Com inauguração prevista para o fim do ano, o Centro de Convenções é a grande aposta para atrair um milhão a mais de visitantes ao ano. Em 2018, Salvador bateu o recorde de 9,3 milhões de turistas (5% superior a 2017), que elevaram a taxa média de ocupação nos 39 mil leitos da hotelaria para 63%. A estratégia para chegar ao fim de 2020 com mais de 10 milhões de visitantes também passa pela contratação de uma agência de marketing digital especializada na promoção turística.

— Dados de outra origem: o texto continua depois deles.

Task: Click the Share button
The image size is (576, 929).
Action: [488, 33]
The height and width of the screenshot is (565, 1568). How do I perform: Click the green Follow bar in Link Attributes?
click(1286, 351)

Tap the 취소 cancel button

O Estado também projeta novos investimentos no turismo religioso, que deve ganhar impulso com a canonização da Irmã Dulce, e no turismo náutico, com a recuperação de atracadouros e terminais, além do naufrágio controlado de um antigo ferry boat na Baía de Todos-os-Santos, que deve atrair mergulhadores interessados nos seus tesouros submersos.

GARGALO

Realidade comum às grandes cidades brasileiras, a violência urbana ainda é um gargalo relevante para o turismo de Salvador, mas que tem sido minimizado com uso da tecnologia, de acordo com a gestão municipal. Sistemas de videomonitoramento e de reconhecimento facial em áreas turísticas e de grande concentração de pessoas, como as estações de metrô, são algumas das táticas para combater a criminalidade. “Temos que reconhecer que Salvador é uma capital que mantém diferenças sociais e econômicas e que as ocorrências estão associadas a isso, embora não atinjam tanto o turista”, justifica Cláudio Tinoco. Se é assim, então avisa lá que eu vou.